====== Data excerpts

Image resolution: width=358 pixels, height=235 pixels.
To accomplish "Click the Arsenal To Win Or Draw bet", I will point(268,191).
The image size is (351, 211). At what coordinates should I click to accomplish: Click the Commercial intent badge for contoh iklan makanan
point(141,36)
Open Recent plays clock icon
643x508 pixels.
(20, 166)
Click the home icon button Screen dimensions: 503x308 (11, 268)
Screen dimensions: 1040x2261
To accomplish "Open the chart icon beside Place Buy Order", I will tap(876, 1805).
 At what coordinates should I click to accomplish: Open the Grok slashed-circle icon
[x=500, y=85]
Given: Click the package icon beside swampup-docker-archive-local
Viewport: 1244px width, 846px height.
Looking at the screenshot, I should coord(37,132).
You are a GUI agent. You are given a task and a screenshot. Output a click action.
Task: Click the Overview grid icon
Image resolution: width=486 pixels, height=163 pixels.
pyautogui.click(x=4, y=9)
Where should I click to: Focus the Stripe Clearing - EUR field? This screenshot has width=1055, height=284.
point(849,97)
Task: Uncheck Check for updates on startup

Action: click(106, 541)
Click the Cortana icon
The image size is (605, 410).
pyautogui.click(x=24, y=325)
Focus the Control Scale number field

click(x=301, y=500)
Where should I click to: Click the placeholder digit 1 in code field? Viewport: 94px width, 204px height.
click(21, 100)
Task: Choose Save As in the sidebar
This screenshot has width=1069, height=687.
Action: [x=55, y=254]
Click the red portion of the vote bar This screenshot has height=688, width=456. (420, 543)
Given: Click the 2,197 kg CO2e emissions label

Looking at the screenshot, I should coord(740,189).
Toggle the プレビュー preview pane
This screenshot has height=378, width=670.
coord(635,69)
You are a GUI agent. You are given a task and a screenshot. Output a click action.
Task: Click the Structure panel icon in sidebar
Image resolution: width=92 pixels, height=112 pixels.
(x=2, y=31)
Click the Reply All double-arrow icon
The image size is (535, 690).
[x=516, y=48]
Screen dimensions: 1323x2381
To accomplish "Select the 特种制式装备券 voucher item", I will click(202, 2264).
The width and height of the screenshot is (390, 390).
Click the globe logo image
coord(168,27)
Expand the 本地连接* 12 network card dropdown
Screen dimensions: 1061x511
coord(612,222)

============

## [What to work on]
Each record should be returned precisely as written.

## [Reply to the task]
Image resolution: width=358 pixels, height=235 pixels.
To accomplish "Click the Arsenal To Win Or Draw bet", I will point(268,191).
The image size is (351, 211). At what coordinates should I click to accomplish: Click the Commercial intent badge for contoh iklan makanan
point(141,36)
Open Recent plays clock icon
643x508 pixels.
(20, 166)
Click the home icon button Screen dimensions: 503x308 (11, 268)
Screen dimensions: 1040x2261
To accomplish "Open the chart icon beside Place Buy Order", I will tap(876, 1805).
 At what coordinates should I click to accomplish: Open the Grok slashed-circle icon
[x=500, y=85]
Given: Click the package icon beside swampup-docker-archive-local
Viewport: 1244px width, 846px height.
Looking at the screenshot, I should coord(37,132).
You are a GUI agent. You are given a task and a screenshot. Output a click action.
Task: Click the Overview grid icon
Image resolution: width=486 pixels, height=163 pixels.
pyautogui.click(x=4, y=9)
Where should I click to: Focus the Stripe Clearing - EUR field? This screenshot has width=1055, height=284.
point(849,97)
Task: Uncheck Check for updates on startup

Action: click(106, 541)
Click the Cortana icon
The image size is (605, 410).
pyautogui.click(x=24, y=325)
Focus the Control Scale number field

click(x=301, y=500)
Where should I click to: Click the placeholder digit 1 in code field? Viewport: 94px width, 204px height.
click(21, 100)
Task: Choose Save As in the sidebar
This screenshot has width=1069, height=687.
Action: [x=55, y=254]
Click the red portion of the vote bar This screenshot has height=688, width=456. (420, 543)
Given: Click the 2,197 kg CO2e emissions label

Looking at the screenshot, I should coord(740,189).
Toggle the プレビュー preview pane
This screenshot has height=378, width=670.
coord(635,69)
You are a GUI agent. You are given a task and a screenshot. Output a click action.
Task: Click the Structure panel icon in sidebar
Image resolution: width=92 pixels, height=112 pixels.
(x=2, y=31)
Click the Reply All double-arrow icon
The image size is (535, 690).
[x=516, y=48]
Screen dimensions: 1323x2381
To accomplish "Select the 特种制式装备券 voucher item", I will click(202, 2264).
The width and height of the screenshot is (390, 390).
Click the globe logo image
coord(168,27)
Expand the 本地连接* 12 network card dropdown
Screen dimensions: 1061x511
coord(612,222)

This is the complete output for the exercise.